Alison Bechdel’s Em Dashes
The New York Times Book Review touched up its credentials as a leading voice in criticism a bit last month by having memoirist Alison Bechdel review a prose book in comics form.
In the magazine's little "Up Front" meta-feature, Bechdel talked about the challenges of that approach. One detail caught my eye:
“Comics take a little more space to cover the same ground,” she said. “They also take more time — I’m pretty sure this took me much, much longer than a written review would have. By the second round of copy editing, as I was adding em dashes and changing word breaks by hand like a printer’s devil, I started to curse the whole undertaking.”And indeed Bechdel’s review includes em dashes--one in a quotation from the book and one in Bechdel’s commentary on that quotation in the same panel.

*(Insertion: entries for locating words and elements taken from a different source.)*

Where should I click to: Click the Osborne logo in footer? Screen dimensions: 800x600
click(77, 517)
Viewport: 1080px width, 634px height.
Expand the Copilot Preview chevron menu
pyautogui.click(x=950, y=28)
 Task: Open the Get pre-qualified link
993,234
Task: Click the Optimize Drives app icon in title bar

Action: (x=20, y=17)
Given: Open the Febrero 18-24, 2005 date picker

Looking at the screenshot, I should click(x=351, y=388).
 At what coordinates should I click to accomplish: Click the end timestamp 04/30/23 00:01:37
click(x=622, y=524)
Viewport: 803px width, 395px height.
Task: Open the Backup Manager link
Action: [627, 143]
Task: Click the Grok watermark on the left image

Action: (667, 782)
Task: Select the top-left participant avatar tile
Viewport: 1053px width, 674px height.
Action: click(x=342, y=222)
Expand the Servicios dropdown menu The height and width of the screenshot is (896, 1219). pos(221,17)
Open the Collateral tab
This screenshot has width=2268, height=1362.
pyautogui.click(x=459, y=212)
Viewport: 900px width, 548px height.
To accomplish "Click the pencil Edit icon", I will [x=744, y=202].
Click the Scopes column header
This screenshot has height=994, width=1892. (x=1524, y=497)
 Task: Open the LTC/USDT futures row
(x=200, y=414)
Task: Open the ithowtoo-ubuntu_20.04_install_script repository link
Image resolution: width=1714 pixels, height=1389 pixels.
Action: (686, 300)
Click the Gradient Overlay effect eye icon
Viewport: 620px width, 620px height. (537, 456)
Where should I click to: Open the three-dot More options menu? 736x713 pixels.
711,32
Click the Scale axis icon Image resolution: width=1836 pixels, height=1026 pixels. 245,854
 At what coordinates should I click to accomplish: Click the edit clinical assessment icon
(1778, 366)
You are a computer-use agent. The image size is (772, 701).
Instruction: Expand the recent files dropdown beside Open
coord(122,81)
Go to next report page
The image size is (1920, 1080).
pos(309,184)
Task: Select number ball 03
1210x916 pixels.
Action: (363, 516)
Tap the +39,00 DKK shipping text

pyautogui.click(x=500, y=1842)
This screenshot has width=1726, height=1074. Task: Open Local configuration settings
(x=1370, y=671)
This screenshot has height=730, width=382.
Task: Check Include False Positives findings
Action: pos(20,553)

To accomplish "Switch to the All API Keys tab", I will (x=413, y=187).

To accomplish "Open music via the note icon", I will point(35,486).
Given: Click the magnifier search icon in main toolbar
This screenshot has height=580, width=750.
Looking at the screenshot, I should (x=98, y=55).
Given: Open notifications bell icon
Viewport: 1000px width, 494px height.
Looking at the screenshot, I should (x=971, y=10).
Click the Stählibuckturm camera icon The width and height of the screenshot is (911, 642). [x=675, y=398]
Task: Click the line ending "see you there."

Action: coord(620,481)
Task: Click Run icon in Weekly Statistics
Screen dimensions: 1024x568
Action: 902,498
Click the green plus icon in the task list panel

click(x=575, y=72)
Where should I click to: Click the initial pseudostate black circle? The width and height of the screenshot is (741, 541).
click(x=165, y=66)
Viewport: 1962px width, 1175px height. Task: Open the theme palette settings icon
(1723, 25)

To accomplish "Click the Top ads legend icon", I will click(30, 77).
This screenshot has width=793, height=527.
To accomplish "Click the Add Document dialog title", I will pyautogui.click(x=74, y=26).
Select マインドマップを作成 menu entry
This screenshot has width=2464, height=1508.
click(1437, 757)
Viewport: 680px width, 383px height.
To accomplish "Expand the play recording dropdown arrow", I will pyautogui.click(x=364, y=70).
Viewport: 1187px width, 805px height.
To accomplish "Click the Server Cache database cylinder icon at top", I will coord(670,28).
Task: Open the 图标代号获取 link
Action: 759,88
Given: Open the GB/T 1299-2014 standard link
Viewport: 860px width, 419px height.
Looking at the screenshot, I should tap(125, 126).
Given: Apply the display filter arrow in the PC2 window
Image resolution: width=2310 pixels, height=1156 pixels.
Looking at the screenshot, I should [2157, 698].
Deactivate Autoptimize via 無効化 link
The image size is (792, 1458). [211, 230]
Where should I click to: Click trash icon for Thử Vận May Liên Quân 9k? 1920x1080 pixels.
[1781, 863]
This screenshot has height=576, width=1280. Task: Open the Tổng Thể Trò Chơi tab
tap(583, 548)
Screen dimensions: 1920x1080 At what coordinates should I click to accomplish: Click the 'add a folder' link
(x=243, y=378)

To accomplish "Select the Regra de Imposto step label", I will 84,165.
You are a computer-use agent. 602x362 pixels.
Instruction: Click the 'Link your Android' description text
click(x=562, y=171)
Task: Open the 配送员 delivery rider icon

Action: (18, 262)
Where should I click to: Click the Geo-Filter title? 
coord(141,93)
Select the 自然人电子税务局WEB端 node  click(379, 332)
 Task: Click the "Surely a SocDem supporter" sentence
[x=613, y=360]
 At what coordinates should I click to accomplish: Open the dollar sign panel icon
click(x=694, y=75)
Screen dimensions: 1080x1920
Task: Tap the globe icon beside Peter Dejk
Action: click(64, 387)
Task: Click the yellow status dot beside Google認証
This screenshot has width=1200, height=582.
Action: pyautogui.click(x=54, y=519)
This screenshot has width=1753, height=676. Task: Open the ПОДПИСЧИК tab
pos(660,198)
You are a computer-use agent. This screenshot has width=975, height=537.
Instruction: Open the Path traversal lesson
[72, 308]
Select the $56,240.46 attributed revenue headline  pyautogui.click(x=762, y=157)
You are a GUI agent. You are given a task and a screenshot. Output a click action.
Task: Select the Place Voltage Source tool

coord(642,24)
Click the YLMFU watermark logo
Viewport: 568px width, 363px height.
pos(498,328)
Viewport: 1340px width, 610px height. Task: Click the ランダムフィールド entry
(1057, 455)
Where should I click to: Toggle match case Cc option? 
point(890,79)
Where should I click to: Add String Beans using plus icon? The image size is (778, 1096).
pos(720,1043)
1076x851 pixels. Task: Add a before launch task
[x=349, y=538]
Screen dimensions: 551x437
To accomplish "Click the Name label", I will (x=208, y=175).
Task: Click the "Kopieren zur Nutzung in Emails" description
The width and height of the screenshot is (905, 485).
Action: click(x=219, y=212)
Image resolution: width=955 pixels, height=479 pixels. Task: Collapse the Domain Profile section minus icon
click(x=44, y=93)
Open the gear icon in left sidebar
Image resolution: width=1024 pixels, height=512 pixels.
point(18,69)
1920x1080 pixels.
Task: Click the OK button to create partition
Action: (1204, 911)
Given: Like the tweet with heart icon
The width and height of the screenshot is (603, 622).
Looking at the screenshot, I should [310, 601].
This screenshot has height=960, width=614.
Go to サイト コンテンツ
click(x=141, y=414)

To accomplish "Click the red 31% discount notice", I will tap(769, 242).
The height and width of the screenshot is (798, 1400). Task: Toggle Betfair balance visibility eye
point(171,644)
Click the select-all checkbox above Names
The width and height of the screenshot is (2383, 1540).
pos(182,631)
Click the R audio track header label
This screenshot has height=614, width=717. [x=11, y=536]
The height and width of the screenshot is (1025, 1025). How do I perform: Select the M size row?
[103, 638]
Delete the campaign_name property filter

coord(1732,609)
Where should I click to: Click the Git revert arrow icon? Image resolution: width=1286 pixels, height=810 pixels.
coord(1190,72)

As Oz and Ends has discussed before, standard American comics style eschews the em dash in favor of the double hyphen. I wondered if Bechdel was adapting to the NYTBR style in this review, but I managed to find one of her Dykes to Watch Out For strips with an em dash. (It took a while. Perhaps her characters are more apt to speak in complete sentences than other folks in comics, or for some reason less prone to interrupt each other.)
I'm convinced Bechdel made a conscious choice to go against the standard on this little point. She's a dictionary fan who even coined the joke, "Does 'anal-retentive' have a hyphen?" back in 1990.